**Exercise prompt**. Repeat the records below in their entirety, exactly.

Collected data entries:
-*-
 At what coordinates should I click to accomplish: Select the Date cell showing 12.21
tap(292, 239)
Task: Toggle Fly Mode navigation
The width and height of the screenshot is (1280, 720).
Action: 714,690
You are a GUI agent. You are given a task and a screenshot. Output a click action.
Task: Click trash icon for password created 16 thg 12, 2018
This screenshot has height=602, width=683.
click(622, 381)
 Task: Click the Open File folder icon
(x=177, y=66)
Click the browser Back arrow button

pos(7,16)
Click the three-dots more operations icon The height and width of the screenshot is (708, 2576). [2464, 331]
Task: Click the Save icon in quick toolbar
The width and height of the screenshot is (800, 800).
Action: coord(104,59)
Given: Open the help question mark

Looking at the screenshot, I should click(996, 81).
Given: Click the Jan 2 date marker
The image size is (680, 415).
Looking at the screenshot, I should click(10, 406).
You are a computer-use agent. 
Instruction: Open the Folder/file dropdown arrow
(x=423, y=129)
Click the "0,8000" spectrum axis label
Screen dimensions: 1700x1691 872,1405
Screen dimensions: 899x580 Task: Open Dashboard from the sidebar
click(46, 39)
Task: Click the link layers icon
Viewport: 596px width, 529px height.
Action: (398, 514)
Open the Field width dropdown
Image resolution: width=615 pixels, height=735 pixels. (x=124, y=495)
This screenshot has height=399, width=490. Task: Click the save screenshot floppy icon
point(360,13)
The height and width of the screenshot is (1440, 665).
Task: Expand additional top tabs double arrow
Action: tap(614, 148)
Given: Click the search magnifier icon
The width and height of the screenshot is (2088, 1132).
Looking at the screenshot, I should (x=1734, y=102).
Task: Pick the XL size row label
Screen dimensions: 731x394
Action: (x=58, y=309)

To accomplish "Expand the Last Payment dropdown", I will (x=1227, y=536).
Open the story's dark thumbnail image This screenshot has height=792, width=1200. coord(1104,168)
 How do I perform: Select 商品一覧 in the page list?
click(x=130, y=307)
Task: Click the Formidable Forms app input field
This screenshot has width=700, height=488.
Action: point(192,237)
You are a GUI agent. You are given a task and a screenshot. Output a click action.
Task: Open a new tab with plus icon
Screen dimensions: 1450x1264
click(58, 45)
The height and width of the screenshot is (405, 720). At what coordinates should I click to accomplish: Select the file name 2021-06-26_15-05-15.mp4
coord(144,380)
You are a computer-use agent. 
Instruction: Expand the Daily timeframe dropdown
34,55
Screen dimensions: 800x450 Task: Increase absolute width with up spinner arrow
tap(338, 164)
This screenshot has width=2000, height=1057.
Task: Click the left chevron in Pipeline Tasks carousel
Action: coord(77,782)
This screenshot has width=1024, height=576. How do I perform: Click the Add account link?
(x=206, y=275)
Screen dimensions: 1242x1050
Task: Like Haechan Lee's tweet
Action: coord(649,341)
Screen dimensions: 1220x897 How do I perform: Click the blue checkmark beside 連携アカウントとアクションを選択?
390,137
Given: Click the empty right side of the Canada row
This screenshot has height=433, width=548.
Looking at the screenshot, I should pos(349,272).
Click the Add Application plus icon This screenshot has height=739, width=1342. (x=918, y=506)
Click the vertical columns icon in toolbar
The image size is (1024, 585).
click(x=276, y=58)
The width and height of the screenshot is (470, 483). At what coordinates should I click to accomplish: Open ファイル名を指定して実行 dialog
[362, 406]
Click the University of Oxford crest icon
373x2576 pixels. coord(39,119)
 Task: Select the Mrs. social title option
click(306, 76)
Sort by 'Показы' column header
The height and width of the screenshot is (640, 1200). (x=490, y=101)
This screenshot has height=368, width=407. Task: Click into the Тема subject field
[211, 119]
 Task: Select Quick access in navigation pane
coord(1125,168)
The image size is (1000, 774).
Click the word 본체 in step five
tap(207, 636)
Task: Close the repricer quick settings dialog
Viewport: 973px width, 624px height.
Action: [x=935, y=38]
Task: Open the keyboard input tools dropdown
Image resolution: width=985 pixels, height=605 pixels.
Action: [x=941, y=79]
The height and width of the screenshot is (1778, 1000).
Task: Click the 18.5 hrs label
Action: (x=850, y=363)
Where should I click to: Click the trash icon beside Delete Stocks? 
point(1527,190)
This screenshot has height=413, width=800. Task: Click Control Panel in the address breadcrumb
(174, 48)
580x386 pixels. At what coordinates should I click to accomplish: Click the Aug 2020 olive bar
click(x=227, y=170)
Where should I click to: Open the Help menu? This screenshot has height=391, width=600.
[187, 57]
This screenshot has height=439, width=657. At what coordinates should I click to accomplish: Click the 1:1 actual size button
-*-
**Result below**.
 At what coordinates should I click to accomplish: Select the Date cell showing 12.21
tap(292, 239)
Task: Toggle Fly Mode navigation
The width and height of the screenshot is (1280, 720).
Action: 714,690
You are a GUI agent. You are given a task and a screenshot. Output a click action.
Task: Click trash icon for password created 16 thg 12, 2018
This screenshot has height=602, width=683.
click(622, 381)
 Task: Click the Open File folder icon
(x=177, y=66)
Click the browser Back arrow button

pos(7,16)
Click the three-dots more operations icon The height and width of the screenshot is (708, 2576). [2464, 331]
Task: Click the Save icon in quick toolbar
The width and height of the screenshot is (800, 800).
Action: coord(104,59)
Given: Open the help question mark

Looking at the screenshot, I should click(996, 81).
Given: Click the Jan 2 date marker
The image size is (680, 415).
Looking at the screenshot, I should click(10, 406).
You are a computer-use agent. 
Instruction: Open the Folder/file dropdown arrow
(x=423, y=129)
Click the "0,8000" spectrum axis label
Screen dimensions: 1700x1691 872,1405
Screen dimensions: 899x580 Task: Open Dashboard from the sidebar
click(46, 39)
Task: Click the link layers icon
Viewport: 596px width, 529px height.
Action: (398, 514)
Open the Field width dropdown
Image resolution: width=615 pixels, height=735 pixels. (x=124, y=495)
This screenshot has height=399, width=490. Task: Click the save screenshot floppy icon
point(360,13)
The height and width of the screenshot is (1440, 665).
Task: Expand additional top tabs double arrow
Action: tap(614, 148)
Given: Click the search magnifier icon
The width and height of the screenshot is (2088, 1132).
Looking at the screenshot, I should (x=1734, y=102).
Task: Pick the XL size row label
Screen dimensions: 731x394
Action: (x=58, y=309)

To accomplish "Expand the Last Payment dropdown", I will (x=1227, y=536).
Open the story's dark thumbnail image This screenshot has height=792, width=1200. coord(1104,168)
 How do I perform: Select 商品一覧 in the page list?
click(x=130, y=307)
Task: Click the Formidable Forms app input field
This screenshot has width=700, height=488.
Action: point(192,237)
You are a GUI agent. You are given a task and a screenshot. Output a click action.
Task: Open a new tab with plus icon
Screen dimensions: 1450x1264
click(58, 45)
The height and width of the screenshot is (405, 720). At what coordinates should I click to accomplish: Select the file name 2021-06-26_15-05-15.mp4
coord(144,380)
You are a computer-use agent. 
Instruction: Expand the Daily timeframe dropdown
34,55
Screen dimensions: 800x450 Task: Increase absolute width with up spinner arrow
tap(338, 164)
This screenshot has width=2000, height=1057.
Task: Click the left chevron in Pipeline Tasks carousel
Action: coord(77,782)
This screenshot has width=1024, height=576. How do I perform: Click the Add account link?
(x=206, y=275)
Screen dimensions: 1242x1050
Task: Like Haechan Lee's tweet
Action: coord(649,341)
Screen dimensions: 1220x897 How do I perform: Click the blue checkmark beside 連携アカウントとアクションを選択?
390,137
Given: Click the empty right side of the Canada row
This screenshot has height=433, width=548.
Looking at the screenshot, I should pos(349,272).
Click the Add Application plus icon This screenshot has height=739, width=1342. (x=918, y=506)
Click the vertical columns icon in toolbar
The image size is (1024, 585).
click(x=276, y=58)
The width and height of the screenshot is (470, 483). At what coordinates should I click to accomplish: Open ファイル名を指定して実行 dialog
[362, 406]
Click the University of Oxford crest icon
373x2576 pixels. coord(39,119)
 Task: Select the Mrs. social title option
click(306, 76)
Sort by 'Показы' column header
The height and width of the screenshot is (640, 1200). (x=490, y=101)
This screenshot has height=368, width=407. Task: Click into the Тема subject field
[211, 119]
 Task: Select Quick access in navigation pane
coord(1125,168)
The image size is (1000, 774).
Click the word 본체 in step five
tap(207, 636)
Task: Close the repricer quick settings dialog
Viewport: 973px width, 624px height.
Action: [x=935, y=38]
Task: Open the keyboard input tools dropdown
Image resolution: width=985 pixels, height=605 pixels.
Action: [x=941, y=79]
The height and width of the screenshot is (1778, 1000).
Task: Click the 18.5 hrs label
Action: (x=850, y=363)
Where should I click to: Click the trash icon beside Delete Stocks? 
point(1527,190)
This screenshot has height=413, width=800. Task: Click Control Panel in the address breadcrumb
(174, 48)
580x386 pixels. At what coordinates should I click to accomplish: Click the Aug 2020 olive bar
click(x=227, y=170)
Where should I click to: Open the Help menu? This screenshot has height=391, width=600.
[187, 57]
This screenshot has height=439, width=657. At what coordinates should I click to accomplish: Click the 1:1 actual size button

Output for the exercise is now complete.